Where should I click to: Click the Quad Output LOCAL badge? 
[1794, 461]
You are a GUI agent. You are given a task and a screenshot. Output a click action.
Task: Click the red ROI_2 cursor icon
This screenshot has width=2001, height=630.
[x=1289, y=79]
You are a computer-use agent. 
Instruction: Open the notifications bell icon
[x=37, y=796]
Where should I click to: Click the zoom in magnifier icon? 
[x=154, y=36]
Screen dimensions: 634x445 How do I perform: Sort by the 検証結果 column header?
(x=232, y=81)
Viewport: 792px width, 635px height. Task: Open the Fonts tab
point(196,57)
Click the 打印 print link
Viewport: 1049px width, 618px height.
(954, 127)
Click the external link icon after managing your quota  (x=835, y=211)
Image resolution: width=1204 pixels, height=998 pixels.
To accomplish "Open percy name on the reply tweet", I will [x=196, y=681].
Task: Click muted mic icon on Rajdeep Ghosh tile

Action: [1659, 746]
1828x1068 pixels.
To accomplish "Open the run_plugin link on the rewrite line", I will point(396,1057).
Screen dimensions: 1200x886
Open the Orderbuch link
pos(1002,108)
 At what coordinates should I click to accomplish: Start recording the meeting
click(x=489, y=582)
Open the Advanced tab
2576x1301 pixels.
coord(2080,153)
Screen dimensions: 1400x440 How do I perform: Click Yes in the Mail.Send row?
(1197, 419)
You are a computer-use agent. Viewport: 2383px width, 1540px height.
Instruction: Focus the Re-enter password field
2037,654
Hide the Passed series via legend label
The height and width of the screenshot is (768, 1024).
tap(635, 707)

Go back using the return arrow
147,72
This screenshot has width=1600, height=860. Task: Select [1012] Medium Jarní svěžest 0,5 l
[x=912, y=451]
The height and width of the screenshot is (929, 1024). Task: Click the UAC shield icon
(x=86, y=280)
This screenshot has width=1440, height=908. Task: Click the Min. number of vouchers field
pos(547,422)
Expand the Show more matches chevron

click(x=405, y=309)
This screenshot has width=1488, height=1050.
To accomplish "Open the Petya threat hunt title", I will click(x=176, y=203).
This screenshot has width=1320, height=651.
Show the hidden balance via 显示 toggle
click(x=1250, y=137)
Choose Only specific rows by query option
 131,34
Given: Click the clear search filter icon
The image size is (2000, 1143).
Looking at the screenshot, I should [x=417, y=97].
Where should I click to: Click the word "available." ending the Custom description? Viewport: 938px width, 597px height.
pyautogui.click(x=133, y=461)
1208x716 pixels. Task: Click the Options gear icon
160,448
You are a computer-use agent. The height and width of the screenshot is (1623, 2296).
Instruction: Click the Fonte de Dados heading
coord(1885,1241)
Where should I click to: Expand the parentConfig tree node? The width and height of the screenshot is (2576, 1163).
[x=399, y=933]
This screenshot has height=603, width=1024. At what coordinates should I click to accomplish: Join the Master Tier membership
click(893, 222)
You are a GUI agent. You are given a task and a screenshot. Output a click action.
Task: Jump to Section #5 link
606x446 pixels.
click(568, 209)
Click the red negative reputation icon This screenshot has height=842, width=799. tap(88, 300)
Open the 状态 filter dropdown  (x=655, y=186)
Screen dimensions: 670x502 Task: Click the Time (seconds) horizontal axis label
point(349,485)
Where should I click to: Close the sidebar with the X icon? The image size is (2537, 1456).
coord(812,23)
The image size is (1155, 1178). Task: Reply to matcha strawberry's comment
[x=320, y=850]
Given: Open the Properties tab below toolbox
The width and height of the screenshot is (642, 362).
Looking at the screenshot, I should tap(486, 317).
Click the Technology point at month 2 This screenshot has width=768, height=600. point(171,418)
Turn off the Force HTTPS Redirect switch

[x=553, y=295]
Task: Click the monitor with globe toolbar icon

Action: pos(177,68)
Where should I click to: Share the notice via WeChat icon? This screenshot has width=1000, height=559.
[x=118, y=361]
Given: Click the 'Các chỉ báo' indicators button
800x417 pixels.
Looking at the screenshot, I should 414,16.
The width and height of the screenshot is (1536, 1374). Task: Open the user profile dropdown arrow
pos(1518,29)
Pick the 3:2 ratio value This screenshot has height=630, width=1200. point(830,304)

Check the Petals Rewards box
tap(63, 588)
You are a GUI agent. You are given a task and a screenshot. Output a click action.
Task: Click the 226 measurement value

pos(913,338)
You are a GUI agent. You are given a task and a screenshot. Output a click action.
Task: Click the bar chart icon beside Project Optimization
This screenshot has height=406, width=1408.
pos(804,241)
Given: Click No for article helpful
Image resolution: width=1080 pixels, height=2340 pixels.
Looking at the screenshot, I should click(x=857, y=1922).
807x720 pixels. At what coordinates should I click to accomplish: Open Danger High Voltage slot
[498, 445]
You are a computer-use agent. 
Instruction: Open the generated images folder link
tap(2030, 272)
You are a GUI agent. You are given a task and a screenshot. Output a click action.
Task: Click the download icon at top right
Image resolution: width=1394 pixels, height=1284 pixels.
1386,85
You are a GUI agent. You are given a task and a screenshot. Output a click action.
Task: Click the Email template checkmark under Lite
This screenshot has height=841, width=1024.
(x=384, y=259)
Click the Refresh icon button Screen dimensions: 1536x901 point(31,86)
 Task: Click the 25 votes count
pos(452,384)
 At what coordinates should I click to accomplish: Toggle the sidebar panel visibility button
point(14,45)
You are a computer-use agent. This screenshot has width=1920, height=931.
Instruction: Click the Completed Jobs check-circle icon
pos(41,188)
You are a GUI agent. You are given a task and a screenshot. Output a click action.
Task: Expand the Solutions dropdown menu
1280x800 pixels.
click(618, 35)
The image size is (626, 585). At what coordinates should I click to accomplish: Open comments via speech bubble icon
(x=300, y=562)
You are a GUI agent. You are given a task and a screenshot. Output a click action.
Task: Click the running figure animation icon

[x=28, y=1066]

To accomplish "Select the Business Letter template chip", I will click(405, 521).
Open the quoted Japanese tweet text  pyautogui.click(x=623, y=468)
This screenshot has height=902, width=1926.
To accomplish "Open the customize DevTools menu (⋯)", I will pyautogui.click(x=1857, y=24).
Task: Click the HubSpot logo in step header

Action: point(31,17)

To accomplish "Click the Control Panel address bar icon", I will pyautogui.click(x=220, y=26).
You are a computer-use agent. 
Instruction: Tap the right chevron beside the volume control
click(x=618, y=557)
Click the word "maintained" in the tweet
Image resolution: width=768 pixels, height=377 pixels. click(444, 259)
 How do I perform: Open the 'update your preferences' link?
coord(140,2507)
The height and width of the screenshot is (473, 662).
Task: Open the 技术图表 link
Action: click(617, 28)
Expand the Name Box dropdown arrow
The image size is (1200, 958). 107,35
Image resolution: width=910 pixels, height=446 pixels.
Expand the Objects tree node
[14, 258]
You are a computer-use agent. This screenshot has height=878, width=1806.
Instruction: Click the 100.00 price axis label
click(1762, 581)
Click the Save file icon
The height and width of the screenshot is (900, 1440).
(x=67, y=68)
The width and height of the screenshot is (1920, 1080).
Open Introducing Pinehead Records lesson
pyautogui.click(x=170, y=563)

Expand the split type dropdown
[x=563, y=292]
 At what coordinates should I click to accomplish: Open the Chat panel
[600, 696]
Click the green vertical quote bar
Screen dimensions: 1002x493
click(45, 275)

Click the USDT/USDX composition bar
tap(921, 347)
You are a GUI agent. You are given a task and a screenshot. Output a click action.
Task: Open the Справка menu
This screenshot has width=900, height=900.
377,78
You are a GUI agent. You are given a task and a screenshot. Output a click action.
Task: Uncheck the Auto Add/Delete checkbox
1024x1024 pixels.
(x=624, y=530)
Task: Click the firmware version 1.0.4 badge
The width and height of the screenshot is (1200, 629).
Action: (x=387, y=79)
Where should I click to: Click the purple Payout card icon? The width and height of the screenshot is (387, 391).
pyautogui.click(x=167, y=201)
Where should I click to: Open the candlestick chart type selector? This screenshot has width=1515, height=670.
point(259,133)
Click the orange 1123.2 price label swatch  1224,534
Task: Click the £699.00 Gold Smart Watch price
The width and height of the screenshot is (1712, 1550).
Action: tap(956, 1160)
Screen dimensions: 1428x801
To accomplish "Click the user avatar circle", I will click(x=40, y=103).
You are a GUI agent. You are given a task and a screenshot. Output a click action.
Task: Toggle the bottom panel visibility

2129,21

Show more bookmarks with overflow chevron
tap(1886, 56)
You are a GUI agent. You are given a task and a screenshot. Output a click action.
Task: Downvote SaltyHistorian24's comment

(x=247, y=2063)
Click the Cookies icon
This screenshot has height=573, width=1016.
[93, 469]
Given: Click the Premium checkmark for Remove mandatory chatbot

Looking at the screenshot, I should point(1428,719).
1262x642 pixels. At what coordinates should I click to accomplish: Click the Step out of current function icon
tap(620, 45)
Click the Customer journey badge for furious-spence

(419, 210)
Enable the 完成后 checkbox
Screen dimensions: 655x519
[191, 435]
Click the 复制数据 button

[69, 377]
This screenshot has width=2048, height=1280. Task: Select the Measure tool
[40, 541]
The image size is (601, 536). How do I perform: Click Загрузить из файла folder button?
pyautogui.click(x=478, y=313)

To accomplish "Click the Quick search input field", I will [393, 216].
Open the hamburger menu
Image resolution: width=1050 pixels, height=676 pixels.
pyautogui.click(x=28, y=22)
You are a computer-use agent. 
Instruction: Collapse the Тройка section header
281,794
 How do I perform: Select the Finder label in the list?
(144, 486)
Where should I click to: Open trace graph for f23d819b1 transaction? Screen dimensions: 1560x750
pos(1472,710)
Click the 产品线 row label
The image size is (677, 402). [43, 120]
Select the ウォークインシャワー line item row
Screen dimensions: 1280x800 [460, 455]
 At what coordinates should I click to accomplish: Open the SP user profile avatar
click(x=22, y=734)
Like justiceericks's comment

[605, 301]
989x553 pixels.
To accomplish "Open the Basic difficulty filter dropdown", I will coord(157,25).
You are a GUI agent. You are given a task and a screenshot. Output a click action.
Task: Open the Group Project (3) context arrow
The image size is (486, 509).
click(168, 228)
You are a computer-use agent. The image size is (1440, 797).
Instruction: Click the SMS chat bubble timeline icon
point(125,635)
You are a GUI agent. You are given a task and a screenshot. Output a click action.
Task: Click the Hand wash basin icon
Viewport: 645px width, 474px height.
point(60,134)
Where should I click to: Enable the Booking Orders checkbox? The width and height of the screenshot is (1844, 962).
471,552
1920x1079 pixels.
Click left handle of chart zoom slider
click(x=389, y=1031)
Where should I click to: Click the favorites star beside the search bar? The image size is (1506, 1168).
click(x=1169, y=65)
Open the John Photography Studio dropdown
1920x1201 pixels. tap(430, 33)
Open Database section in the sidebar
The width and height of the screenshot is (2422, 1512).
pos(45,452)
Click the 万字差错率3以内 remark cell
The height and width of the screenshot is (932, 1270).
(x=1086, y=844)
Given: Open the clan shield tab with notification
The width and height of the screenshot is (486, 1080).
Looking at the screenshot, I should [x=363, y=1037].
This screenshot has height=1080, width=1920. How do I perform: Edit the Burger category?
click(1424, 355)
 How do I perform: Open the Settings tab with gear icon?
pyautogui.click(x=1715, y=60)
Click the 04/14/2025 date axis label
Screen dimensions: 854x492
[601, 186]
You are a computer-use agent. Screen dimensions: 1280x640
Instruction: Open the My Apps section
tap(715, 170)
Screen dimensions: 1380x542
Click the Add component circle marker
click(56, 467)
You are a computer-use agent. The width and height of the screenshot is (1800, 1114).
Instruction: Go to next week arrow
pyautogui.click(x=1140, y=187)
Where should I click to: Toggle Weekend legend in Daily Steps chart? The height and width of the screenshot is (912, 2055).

**BRIEF:** Reproduce the listing from the line with "Where should I click to: Share" up to and including the line with "pos(1518,29)", changing "WeChat" to "Weibo" and keeping everything else the same.

**REPLY:**
Where should I click to: Share the notice via Weibo icon? This screenshot has width=1000, height=559.
[x=118, y=361]
Given: Click the 'Các chỉ báo' indicators button
800x417 pixels.
Looking at the screenshot, I should 414,16.
The width and height of the screenshot is (1536, 1374). Task: Open the user profile dropdown arrow
pos(1518,29)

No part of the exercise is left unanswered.